What you will do
The task calls for the line containing "The height and" and all later lines, through the end of the entries below, to be set down exactly and without pictures.

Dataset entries
--------------------------------------------------

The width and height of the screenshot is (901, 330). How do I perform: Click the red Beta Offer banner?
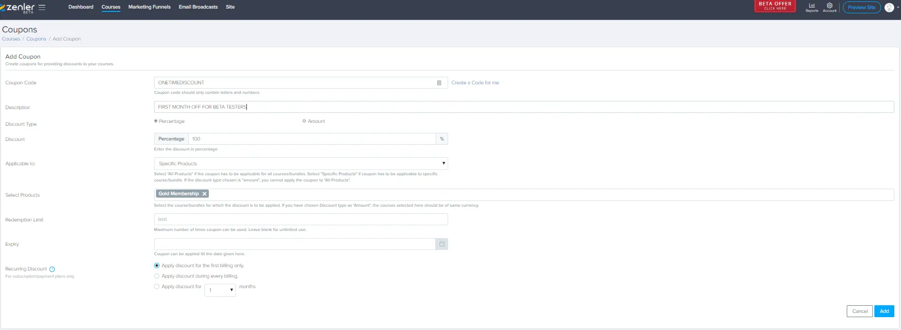point(774,6)
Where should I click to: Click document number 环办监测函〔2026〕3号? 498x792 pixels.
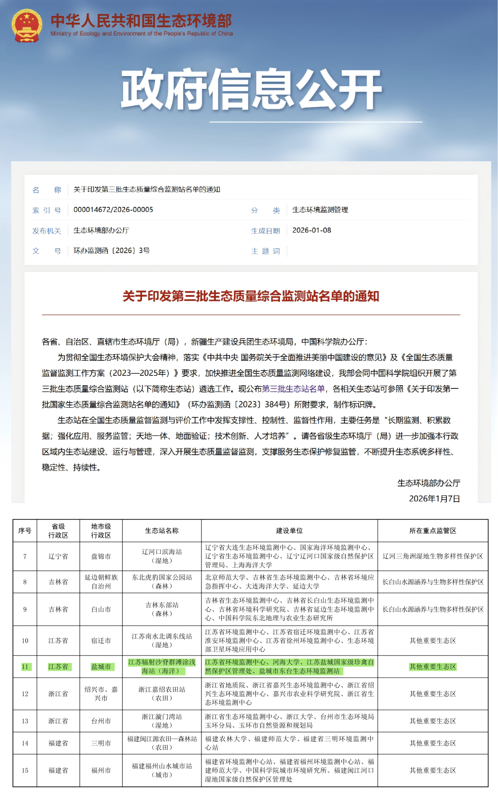click(x=112, y=251)
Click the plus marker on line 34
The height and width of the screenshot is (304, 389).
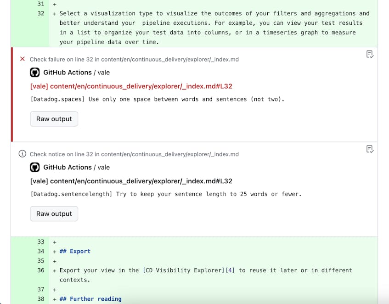[54, 251]
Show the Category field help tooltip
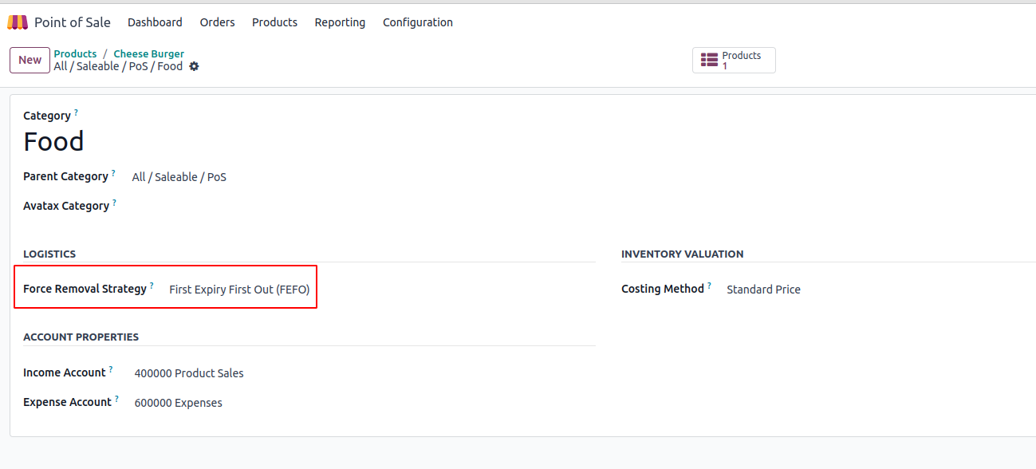1036x469 pixels. pos(76,113)
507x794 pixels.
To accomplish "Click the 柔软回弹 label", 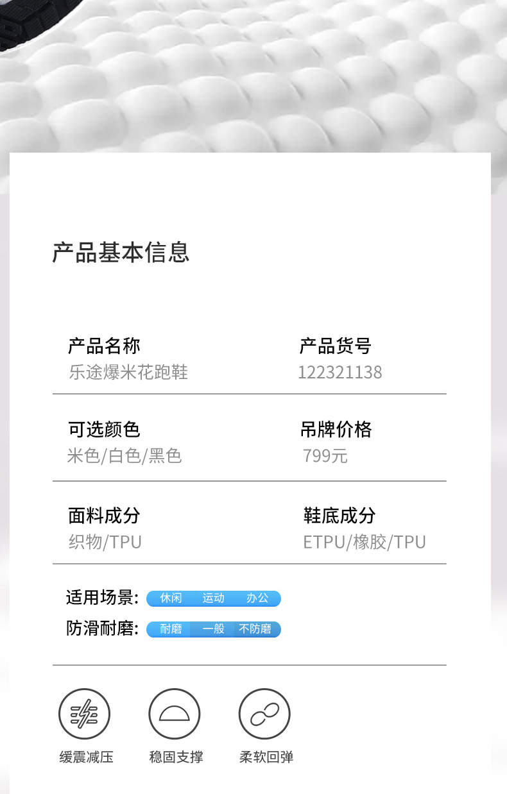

--------------------------------------------------

Result
The height and width of the screenshot is (304, 389).
[54, 251]
Show the Category field help tooltip
1036x469 pixels. pos(76,113)
507x794 pixels.
To accomplish "Click the 柔软回弹 label", 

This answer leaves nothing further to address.